If you are interested in applying for a placement with us, please submit your CV and covering letter to hr.recruitment@ultra-as.com. Following an initial telephone interview, successful applicants will be invited to attend an assessment centre at our offices in Wythenshawe, Manchester.
Places for 2018 are now full and we will be accepting applications for placements in 2019 from September onwards. Assessment centres will be held between October 2018 and March 2018.
Industrial Placement Profile
I studied electrical and electronic engineering at the Manchester Metropolitan University. This involved a fair bit of programming – loads of MATLAB and Arduino, and a bit of C and Assembly.

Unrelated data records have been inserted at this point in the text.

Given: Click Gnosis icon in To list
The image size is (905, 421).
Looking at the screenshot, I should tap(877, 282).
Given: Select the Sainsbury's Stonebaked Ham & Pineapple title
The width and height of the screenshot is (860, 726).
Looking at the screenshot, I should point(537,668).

I really enjoyed the programming aspects of my course, so I decided to apply for a software engineering placement here at Airport Systems.

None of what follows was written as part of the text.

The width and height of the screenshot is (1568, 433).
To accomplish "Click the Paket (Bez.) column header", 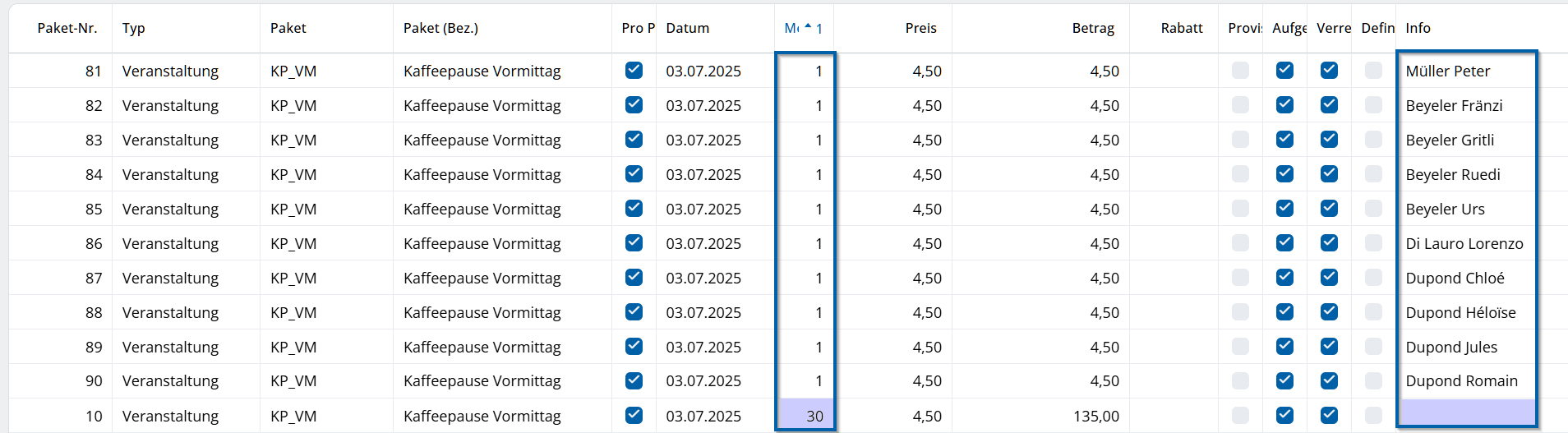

I was put into the baggage systems team, working mainly on our UltraTrak product. It was a bit strange being put into an office environment, but I was made to feel very welcome by everybody, and was given a placement ‘buddy’ to help me find my feet. Everyone was very approachable, and I feel as though I learned far more in my placement year than I did during my first two years of university. I would strongly recommend that you do a placement year if you get the opportunity to!
I re-joined the baggage systems team after my final year of university. We’ve had some really varied work to do over the past 12 months. I am currently working on implementing a RESTful web service, which is really interesting. It’s a technology I have never used before. However, this isn’t a problem - we all have full access to PluralSight and CodeSchool, which we are allowed to use whenever we like if we feel as though it’ll help us. I particularly love this aspect of working here; it encourages me to work on things I have no previous experience in and pushes me out of my comfort zone. This freedom we get in choosing how we work takes a lot of stress out of the job. Also, every Friday (deadlines permitting) we have continuous improvement. This is an opportunity to improve either yourself or the product. Recently, I have spent my Friday’s setting up SonarQube, to analyse our source code quality. This led to finding a huge performance issue in our product, and SonarQube even suggested the fix for it, which is now in production.
We’re all encouraged to work on all parts of our technology stack too, so we get to work with numerous technologies. In a typical day I could be developing in CSS/JavaScript/HTML, Java and PL/SQL, which makes for interesting and varied work.
We have set ‘career paths’, which are a kind of template for career progression. Each rank has a set list of knowledge requirements, which is great – this gives us very definite objectives and goals to work to in order to gain promotions. I’m currently working towards my Software Engineer II status, which I hope to achieve at some point this year.
There’s also a thriving sports and social club, which is heavily subsidised. We have days out go-karting, to the cinema and zombie experiences to name a few!